Malvertising: What is it and why are you at risk?

June 3, 2018

Sinister advertisements are invading the web, turning the sites you trust into unsafe havens for data mining, masquerading as harmless JavaScript. Some calling it Malvertising, and it lurks in those ads plastered all over the sites you read every day, blending into the web landscape with no visible indication that it is infected with malware that attacks your data. And they’re targeted right at you. Your favorite sites have become unwitting hosts to the nefarious malware that can hold your data hostage.

The scary thing about this new ominous cyber-attack is that it is one of the most clandestine efforts yet. We’re used to seeing ads and chances are we just ignore them, but in the case of malvertising, that may not be enough. Malicious software embedded in ads displayed over a network can attack vulnerable plug-ins in your browser without your engagement. So what can you do to stop these poisonous lookalikes of the ads you love to click or ignore? It starts by knowing the enemy.

Malvertising: How does it work?
Cyber criminals use real-time ad bidding to serve insidious flash or JavaScript to web site visitors. They buy space on the ad networks just the same as legitimate businesses, except the company that they use in the bidding process is nominal, a front that disappears by the onset of their next malicious campaign. The ad networks have become increasingly sophisticated at behavioral profiling, enabling savvy marketers to target their ideal audience through topics and interests, web browsing footprint, demographics, geography, and search terminology-based context. Advertisers use these targeting parameters to serve their ads to the population most likely to use their products and services. Legitimate advertisers use targeting to maximize return on their marketing investment, by omitting those whose characteristics do not match those of their customer base.

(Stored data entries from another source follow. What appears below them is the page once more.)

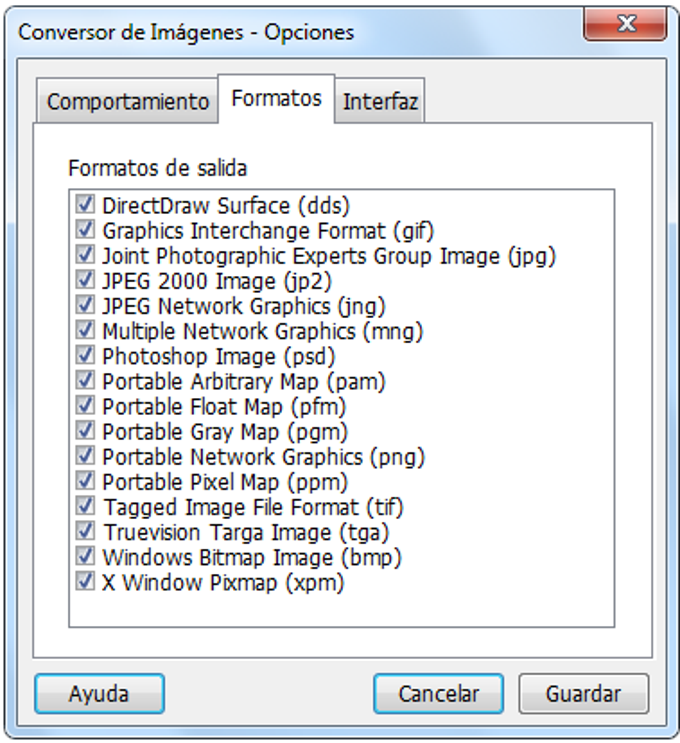Toggle Portable Arbitrary Map (pam) checkbox
This screenshot has width=680, height=743.
coord(85,381)
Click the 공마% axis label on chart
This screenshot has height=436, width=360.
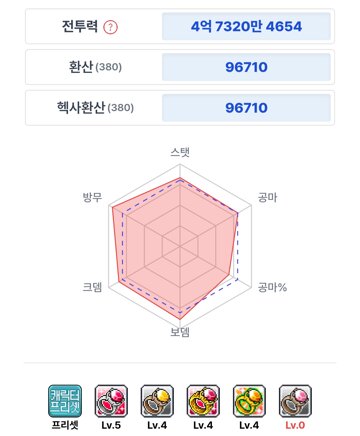coord(272,287)
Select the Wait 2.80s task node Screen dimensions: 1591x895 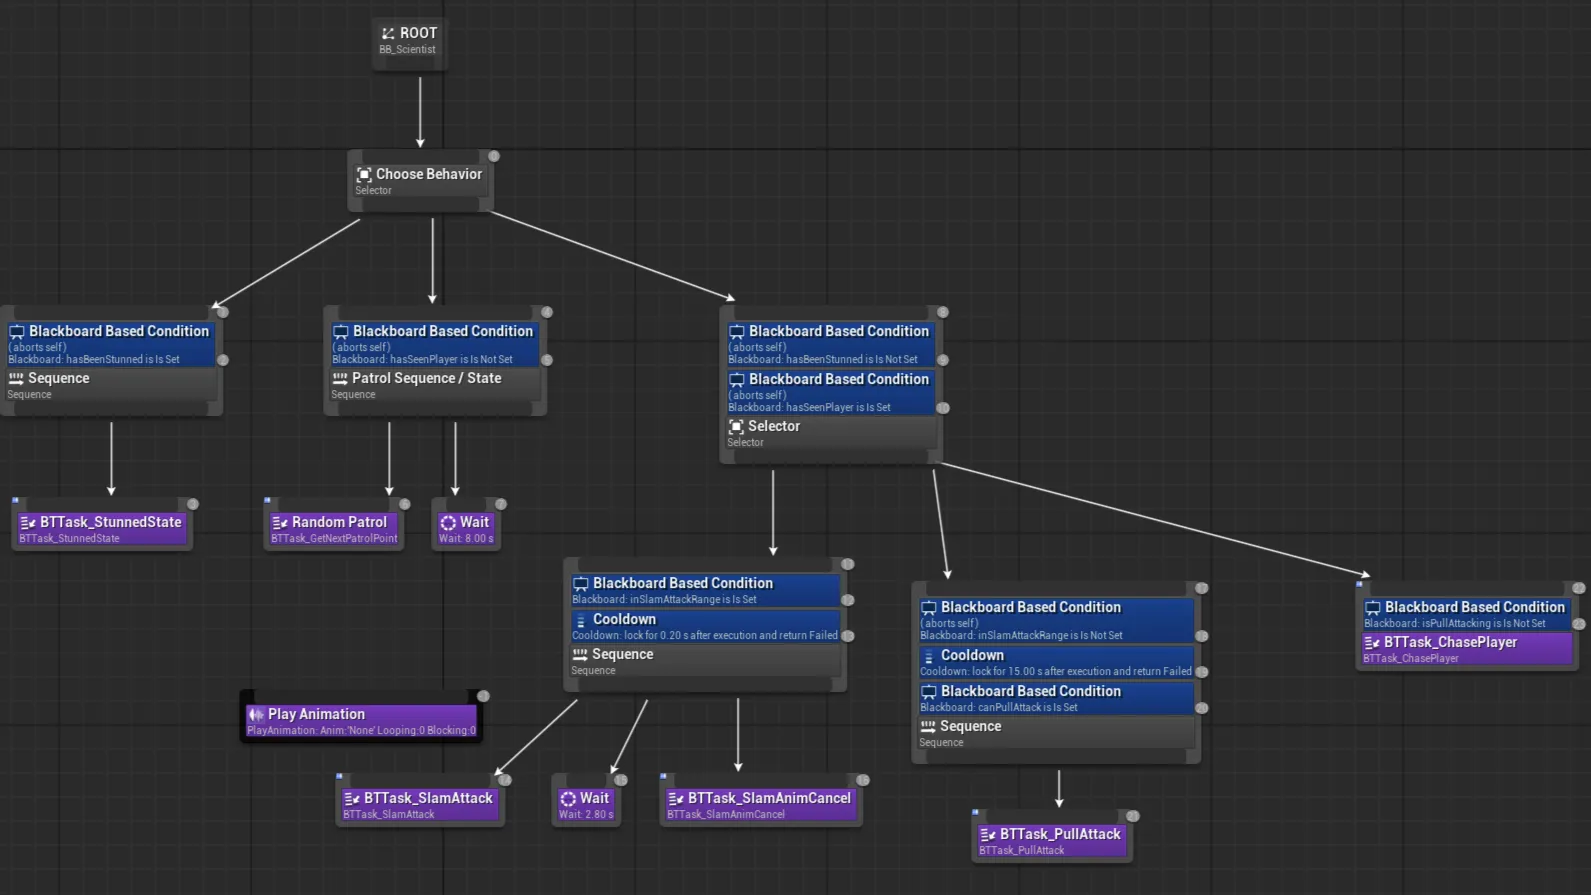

Malvertisers use targeting for a much more insidious purpose: they aim at victims they deem to have high value. While a custom home builder may target doctors in upscale suburbs searching for “new construction houses” as that fits the profile of someone likely to purchase one of their luxury properties, a cyber-criminal may target the same group because they will be able to pay a higher price for their ransomed data.

Malvertisements are generally served in one of two manners. In the first method, the malicious ad serves as click-bait. The ad itself is clean, just a harmless piece of animation. However, clicking it drives victims to an insidious landing page where the malicious code resides, infecting the user’s computer with ransomware, backdoor Trojans, or other forms of malware. Within a couple days, the landing page has disappeared, erasing the criminal’s trail from the web.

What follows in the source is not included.